Giochi

Perché ricorrere  ai giochi, un’attività che a noi adulti di primo acchito fa pensare a una specie di regressione ai tempi dell’infanzia?

I giochi offrono in realtà la possibilità di portare al centro in maniera irriflessa i propri bisogni e i propri sentimenti, di agire in maniera autodeterminata e di sperimentare- senza timori - le conseguenze del proprio agire; consentono di dare libero sfogo alla fantasia e alla creatività, permettendoci di esprimere – in un ambiente protetto – desideri, aspettative, paure, ma allo stesso tempo ci insegnano il rapporto con gli altri, il rispetto delle regole. 

Ogni gioco, del resto, ha delle regole; e giocare fa bene a tutti; mette insieme persone, culture e generazioni diverse. Ed in particolare i giochi di tipo cooperativo, che l’educazione alla pace ha ripreso fra l’altro da società non occidentali, affondano le loro radici culturali in modi di vivere nonviolenti: attraverso la cooperazione le persone giocano insieme, e non contro gli altri; giocano per superare una sfida con se stessi, e non per vincere l’altro a tutti i costi. La struttura dei giochi cooperativi permette di sentirsi liberi e di divertirsi nel collaborare per raggiungere una meta collettiva in quanto al loro interno non vi è esclusione: tutti rimangono sempre nel gioco, e la dinamicità è garantita dai cambi di ruolo. Si possono usare due tipi di gioco: quelli di puro divertimento, che seppure movimentati e vivaci, conducono i “giocatori” allo stare insieme in modo non competitivo, e quelli incentrati sulla conoscenza reciproca e sulla libera espressione di sé.
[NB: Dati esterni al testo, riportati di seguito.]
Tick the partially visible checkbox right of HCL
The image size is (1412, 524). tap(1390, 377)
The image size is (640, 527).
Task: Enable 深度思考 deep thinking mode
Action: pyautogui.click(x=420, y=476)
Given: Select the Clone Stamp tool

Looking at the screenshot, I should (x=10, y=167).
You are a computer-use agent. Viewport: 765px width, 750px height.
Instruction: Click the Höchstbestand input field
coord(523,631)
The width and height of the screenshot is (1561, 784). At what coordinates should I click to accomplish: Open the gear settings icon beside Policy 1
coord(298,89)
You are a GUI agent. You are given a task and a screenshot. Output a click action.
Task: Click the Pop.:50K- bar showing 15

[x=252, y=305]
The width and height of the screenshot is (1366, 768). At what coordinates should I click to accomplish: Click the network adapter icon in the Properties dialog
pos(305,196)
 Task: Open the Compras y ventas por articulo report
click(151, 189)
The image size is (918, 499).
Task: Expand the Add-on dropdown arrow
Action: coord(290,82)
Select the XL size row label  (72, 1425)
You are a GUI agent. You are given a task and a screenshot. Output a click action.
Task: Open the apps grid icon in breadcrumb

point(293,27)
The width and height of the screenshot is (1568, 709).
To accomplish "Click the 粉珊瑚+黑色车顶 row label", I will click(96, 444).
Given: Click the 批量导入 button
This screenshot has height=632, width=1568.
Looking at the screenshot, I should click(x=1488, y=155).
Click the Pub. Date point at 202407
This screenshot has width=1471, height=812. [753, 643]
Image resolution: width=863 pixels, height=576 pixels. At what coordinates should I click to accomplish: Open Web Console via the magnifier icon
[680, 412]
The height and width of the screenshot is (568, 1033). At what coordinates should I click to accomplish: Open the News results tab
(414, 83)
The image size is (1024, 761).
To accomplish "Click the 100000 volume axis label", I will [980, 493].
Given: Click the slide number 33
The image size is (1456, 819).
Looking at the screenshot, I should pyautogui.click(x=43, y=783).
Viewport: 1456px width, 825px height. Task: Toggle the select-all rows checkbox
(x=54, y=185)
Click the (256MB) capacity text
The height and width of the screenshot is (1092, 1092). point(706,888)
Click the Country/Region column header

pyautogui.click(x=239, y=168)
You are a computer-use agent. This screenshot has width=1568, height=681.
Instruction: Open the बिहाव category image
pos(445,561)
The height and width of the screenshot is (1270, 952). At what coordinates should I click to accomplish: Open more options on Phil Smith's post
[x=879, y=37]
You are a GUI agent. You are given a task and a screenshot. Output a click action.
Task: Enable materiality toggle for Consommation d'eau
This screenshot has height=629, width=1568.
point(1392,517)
Grazie a questi giochi si impara in maniera divertente a rapportarsi con maggior riguardo verso l’altro e ad accettarsi reciprocamente per come si è. Per questo, il gioco diventa uno dei sistemi più efficaci per lavorare sullo smascheramento degli stereotipi e dei pregiudizi, difficili da rimuovere con la sola “teoria” (vedi D’Andretta “Il gioco nella didattica interculturale” – EMI). Molto utile diventa il gioco nella didattica interculturale, poiché ci serve a ridimensionare l’etnocentrismo della nostra visione pedagogica, permettendoci di entrare nelle regole, nei ruoli e nelle funzioni sociali delle altre società.

Spesso  al gioco viene fatto seguire una fase di debriefing o  dopogioco, che consente il passaggio alla realtà attraverso l’ analisi di ciò che è accaduto nel gioco stesso e dei comportamenti o delle reazioni  di ciascuno. Il dopogioco  aiuta in altre parole le persone a leggere in se stesse e a riflettere sugli stati emotivi  attraverso domande del tipo: “Come ti sei sentito a… / nei panni di …?”

Perché è utile il gioco in un’attività di educazione alla pace che abbia come obiettivi:  la gestione positiva dei conflitti;  la capacità di trovare le giuste distanze;  la capacità di lavorare insieme;  la capacità di gestire la propria affettività; il riconoscimento di sé e degli altri (il tema della diversità)?

Perché il gioco può: coinvolgerci a livello emotivo e cognitivo;  farci sperimentare situazioni nuove che non oseremmo provare mai nella realtà;   aiutarci a capire, diventando così strumento di conoscenza, di scambio di opinioni, o di verifica;   essere strumento di conoscenza reciproca per creare un giusto clima socio-affettivo in un gruppo.